▶ _Task prompt_
From the data below, copy out every line in which the word "Viewport" occurs.

▶ _Extracted records_
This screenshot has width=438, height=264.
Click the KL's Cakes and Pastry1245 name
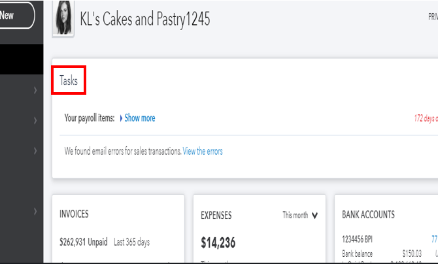145,19
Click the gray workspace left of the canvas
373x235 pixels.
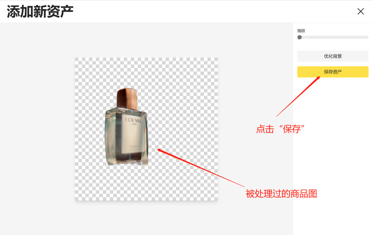point(37,129)
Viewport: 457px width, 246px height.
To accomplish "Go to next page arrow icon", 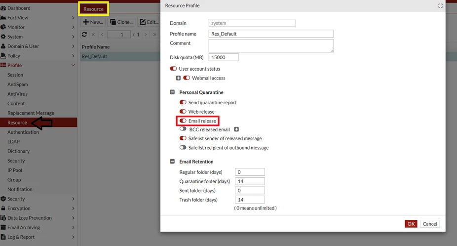I will [x=146, y=35].
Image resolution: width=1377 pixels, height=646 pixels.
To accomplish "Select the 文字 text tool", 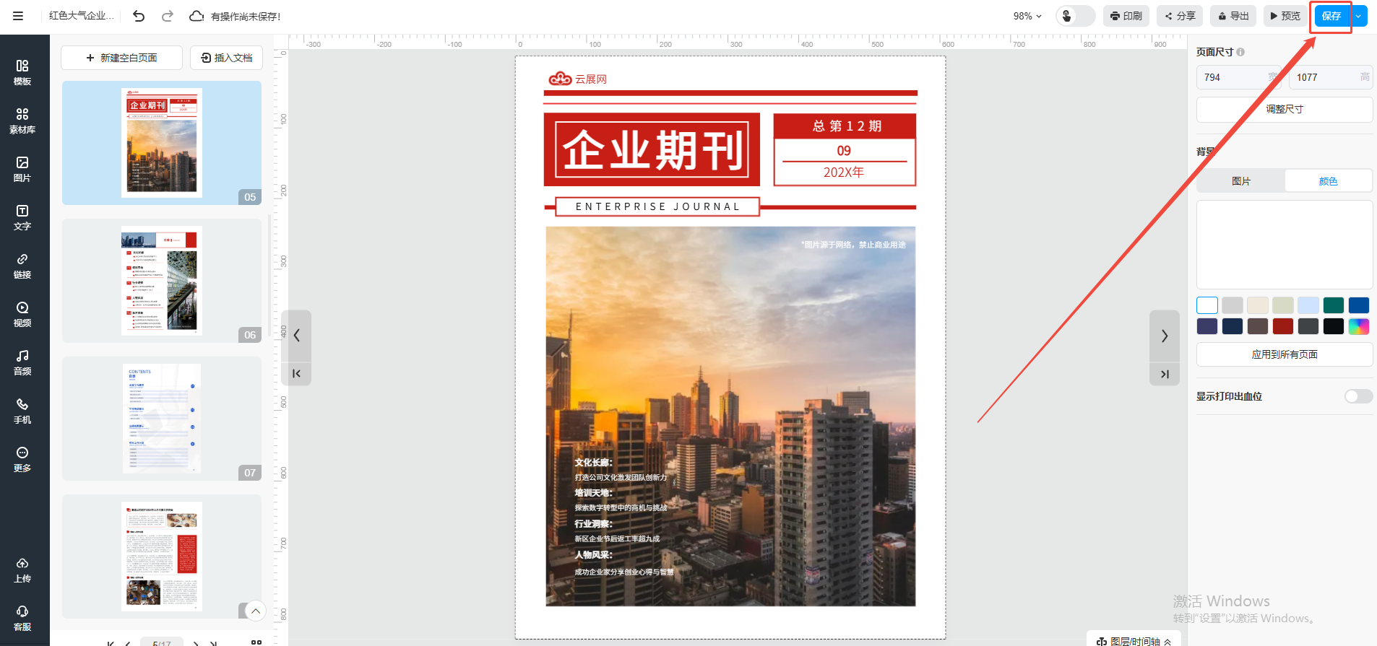I will [22, 217].
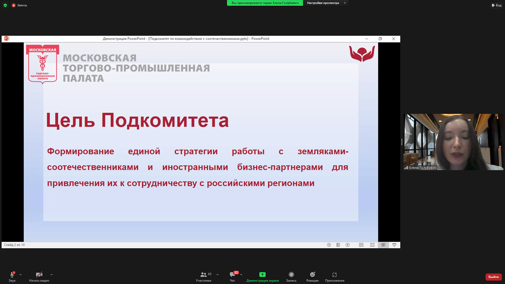Start the slideshow from the status bar
The width and height of the screenshot is (505, 284).
[394, 245]
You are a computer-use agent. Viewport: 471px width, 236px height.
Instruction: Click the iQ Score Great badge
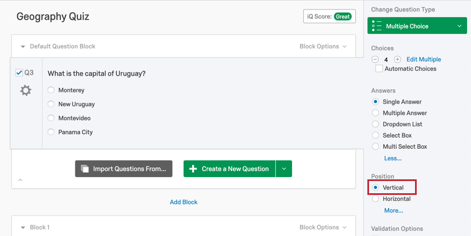pos(343,17)
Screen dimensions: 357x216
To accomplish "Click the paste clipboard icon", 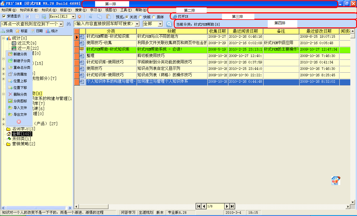I will tap(108, 17).
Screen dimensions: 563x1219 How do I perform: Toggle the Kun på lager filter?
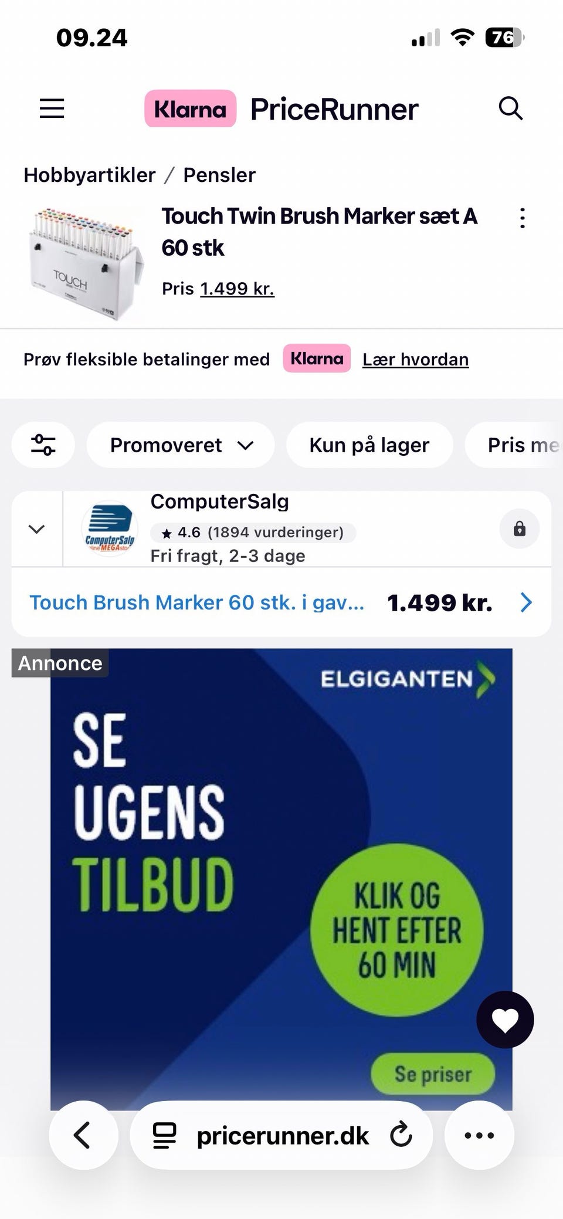369,445
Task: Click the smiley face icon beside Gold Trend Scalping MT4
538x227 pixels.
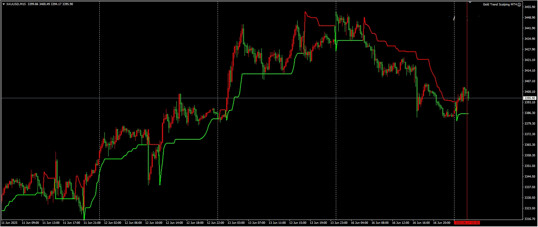Action: pyautogui.click(x=519, y=4)
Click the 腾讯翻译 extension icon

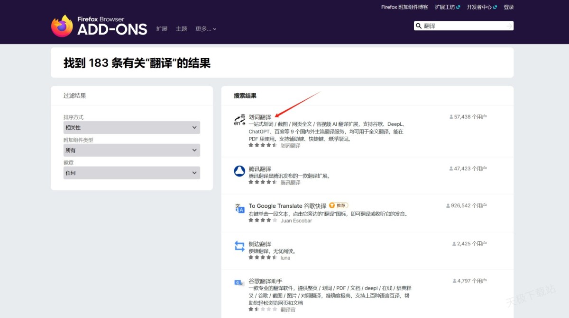coord(239,171)
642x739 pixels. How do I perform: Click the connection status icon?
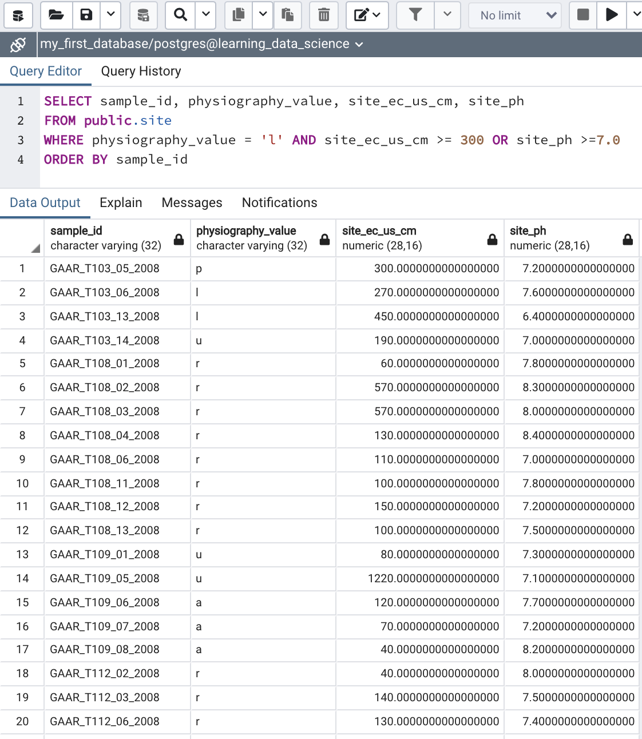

▶ _Solution for this problem_
Viewport: 457px width, 246px height.
You are a computer-use agent. Viewport: 471px width, 236px height.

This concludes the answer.